(Instructions for the task): Going through the data below, please show each line containing the string "Electronic".

+++

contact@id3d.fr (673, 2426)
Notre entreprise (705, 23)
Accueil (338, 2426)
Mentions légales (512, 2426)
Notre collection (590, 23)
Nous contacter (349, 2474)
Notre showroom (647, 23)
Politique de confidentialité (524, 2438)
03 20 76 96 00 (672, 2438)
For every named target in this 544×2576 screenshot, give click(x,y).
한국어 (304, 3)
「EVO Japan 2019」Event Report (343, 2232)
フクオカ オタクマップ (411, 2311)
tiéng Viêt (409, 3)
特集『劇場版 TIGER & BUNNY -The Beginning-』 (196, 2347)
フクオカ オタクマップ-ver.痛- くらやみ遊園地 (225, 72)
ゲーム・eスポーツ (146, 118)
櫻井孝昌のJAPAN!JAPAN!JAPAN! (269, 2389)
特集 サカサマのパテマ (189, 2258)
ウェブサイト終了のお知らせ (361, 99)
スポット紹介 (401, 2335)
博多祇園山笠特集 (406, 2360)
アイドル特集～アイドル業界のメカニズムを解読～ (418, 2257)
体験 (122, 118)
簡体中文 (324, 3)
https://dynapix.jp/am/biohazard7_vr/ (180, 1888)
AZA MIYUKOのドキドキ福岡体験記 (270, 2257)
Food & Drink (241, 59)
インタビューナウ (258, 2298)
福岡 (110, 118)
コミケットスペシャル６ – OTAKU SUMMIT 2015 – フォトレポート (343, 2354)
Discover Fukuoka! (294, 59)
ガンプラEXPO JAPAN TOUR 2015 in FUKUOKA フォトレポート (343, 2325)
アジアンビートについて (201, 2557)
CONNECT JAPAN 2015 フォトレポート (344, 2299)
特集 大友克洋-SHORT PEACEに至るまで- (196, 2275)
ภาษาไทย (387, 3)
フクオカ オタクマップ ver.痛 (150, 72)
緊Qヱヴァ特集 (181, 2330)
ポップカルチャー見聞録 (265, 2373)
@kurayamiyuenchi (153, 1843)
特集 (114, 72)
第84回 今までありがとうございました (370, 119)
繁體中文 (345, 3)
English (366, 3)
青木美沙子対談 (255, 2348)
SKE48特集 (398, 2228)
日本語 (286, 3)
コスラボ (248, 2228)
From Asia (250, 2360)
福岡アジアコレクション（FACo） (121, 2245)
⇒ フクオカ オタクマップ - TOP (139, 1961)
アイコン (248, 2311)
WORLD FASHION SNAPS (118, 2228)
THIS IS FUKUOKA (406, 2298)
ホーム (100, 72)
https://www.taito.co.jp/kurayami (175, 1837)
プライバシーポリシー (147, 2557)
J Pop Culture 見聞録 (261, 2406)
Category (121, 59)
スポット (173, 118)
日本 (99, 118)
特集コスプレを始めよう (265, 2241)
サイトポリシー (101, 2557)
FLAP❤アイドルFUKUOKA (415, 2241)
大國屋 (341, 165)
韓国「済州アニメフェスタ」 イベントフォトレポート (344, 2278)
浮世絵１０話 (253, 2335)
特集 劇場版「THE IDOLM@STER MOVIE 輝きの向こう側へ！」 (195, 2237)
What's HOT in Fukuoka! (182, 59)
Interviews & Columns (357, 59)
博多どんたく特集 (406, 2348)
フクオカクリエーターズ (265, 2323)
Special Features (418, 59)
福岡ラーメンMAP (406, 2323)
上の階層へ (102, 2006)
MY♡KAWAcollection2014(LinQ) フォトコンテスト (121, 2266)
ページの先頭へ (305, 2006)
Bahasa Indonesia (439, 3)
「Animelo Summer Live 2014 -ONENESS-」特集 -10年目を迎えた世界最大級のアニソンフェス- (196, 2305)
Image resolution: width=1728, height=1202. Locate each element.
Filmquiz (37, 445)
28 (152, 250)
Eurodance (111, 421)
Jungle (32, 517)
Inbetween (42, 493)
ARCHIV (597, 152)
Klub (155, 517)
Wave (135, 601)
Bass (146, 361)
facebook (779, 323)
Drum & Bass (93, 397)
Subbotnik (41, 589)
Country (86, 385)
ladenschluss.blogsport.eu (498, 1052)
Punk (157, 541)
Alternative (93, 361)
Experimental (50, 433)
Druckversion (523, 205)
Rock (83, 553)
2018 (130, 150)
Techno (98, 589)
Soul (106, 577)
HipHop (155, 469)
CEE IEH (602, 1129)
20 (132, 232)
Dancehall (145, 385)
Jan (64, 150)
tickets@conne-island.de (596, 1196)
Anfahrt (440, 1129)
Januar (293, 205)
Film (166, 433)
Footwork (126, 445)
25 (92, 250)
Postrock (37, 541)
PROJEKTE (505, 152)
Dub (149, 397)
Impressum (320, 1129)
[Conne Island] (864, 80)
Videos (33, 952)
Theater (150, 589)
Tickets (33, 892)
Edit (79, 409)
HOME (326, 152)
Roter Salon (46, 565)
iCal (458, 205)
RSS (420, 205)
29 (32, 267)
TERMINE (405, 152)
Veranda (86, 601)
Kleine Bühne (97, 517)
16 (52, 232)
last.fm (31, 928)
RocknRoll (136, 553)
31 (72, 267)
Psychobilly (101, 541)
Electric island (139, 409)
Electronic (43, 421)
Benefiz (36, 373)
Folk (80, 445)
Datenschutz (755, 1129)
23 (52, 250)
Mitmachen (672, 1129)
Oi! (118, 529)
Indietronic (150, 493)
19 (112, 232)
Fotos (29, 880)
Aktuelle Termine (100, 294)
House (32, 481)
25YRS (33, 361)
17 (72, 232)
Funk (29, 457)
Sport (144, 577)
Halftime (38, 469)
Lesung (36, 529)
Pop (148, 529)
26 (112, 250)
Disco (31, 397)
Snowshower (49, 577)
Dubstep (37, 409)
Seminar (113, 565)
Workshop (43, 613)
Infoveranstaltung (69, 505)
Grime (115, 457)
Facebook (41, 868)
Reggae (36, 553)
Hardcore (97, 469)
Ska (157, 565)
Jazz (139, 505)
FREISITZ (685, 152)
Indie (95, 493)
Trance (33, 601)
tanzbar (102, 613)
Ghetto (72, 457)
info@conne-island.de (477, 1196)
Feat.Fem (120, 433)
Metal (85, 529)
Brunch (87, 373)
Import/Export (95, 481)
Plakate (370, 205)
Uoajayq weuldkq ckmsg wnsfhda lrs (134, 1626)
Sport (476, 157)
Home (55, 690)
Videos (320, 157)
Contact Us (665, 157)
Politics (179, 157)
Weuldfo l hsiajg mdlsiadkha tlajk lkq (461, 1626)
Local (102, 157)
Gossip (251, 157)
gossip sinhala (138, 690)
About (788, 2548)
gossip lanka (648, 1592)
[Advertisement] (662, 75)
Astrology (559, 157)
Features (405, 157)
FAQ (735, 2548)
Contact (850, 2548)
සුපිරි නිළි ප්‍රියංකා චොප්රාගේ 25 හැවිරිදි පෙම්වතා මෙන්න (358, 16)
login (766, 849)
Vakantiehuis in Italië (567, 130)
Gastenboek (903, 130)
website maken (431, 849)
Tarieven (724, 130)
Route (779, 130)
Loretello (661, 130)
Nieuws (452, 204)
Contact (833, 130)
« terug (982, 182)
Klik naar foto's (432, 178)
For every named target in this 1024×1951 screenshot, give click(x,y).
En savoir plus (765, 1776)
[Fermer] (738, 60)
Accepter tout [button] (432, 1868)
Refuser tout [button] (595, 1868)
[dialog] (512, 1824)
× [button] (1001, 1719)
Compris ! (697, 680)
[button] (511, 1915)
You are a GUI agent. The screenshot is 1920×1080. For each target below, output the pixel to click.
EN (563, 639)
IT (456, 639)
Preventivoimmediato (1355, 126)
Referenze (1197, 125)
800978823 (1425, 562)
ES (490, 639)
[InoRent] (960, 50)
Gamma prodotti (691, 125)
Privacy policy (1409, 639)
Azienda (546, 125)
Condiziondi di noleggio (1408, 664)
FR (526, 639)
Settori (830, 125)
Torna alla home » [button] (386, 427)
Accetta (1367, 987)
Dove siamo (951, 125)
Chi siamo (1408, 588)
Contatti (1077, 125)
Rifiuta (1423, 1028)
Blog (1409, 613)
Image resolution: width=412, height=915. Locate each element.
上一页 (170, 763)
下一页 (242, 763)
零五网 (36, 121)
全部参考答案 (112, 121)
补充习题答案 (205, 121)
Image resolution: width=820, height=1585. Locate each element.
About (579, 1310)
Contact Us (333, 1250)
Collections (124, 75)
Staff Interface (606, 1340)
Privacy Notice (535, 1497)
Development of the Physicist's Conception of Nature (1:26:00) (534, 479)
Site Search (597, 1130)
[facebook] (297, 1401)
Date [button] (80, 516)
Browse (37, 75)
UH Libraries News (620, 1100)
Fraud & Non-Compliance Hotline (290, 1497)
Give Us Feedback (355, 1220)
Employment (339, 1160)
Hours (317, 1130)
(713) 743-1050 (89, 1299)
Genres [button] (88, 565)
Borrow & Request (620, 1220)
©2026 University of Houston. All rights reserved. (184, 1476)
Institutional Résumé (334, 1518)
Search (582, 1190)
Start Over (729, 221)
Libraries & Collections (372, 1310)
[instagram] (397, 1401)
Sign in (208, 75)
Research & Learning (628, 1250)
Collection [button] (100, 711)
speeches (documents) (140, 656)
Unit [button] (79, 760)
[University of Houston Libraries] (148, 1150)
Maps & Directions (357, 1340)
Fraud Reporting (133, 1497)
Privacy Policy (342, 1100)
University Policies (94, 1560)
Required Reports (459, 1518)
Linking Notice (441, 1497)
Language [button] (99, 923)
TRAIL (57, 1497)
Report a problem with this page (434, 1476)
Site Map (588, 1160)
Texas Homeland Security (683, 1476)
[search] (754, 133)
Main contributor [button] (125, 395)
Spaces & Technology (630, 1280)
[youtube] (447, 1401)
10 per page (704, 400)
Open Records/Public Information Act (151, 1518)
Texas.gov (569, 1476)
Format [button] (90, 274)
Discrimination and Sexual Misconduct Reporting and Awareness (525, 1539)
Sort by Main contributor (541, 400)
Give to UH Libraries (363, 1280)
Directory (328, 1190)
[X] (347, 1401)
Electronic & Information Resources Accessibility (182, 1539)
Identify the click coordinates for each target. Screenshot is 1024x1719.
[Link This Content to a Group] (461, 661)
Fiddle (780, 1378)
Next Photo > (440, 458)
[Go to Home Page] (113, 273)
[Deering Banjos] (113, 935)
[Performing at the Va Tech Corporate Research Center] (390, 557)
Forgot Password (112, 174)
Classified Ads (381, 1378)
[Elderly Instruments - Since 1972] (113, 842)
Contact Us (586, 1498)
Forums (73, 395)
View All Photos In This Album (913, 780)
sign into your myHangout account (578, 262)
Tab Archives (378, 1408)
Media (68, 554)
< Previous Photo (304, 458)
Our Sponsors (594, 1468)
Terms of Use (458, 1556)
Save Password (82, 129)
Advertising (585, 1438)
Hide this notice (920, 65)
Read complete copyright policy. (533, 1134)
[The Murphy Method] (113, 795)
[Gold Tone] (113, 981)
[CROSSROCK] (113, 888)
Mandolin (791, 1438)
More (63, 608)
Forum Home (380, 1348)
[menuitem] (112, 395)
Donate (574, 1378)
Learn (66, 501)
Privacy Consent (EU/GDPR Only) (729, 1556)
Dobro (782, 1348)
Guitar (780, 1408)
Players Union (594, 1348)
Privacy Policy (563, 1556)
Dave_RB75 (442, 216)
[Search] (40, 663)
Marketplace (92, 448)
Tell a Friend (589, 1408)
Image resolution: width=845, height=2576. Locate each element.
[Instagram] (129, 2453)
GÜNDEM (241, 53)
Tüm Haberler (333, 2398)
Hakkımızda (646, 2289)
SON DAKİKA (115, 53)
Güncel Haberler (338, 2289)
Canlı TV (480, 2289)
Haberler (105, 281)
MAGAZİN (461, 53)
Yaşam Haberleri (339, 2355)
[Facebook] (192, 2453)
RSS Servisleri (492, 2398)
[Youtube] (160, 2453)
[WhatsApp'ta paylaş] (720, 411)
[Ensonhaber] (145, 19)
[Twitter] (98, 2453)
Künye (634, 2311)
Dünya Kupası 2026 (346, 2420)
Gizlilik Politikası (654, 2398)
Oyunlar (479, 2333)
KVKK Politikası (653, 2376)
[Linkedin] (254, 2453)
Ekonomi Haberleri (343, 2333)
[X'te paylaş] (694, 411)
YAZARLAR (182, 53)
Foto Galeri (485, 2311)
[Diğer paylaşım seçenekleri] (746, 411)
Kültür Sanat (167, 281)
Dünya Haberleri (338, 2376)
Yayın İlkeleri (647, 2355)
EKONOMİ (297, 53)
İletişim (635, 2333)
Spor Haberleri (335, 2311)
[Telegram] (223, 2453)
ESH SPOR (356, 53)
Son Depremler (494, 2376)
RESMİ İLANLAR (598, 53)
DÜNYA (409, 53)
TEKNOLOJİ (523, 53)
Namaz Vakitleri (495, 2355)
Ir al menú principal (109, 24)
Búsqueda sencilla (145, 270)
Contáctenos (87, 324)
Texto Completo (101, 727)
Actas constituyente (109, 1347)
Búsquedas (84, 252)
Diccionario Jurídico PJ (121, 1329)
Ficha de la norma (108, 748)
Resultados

+++

(Output):
Electronic (43, 421)
Electronic & Information Resources Accessibility (182, 1539)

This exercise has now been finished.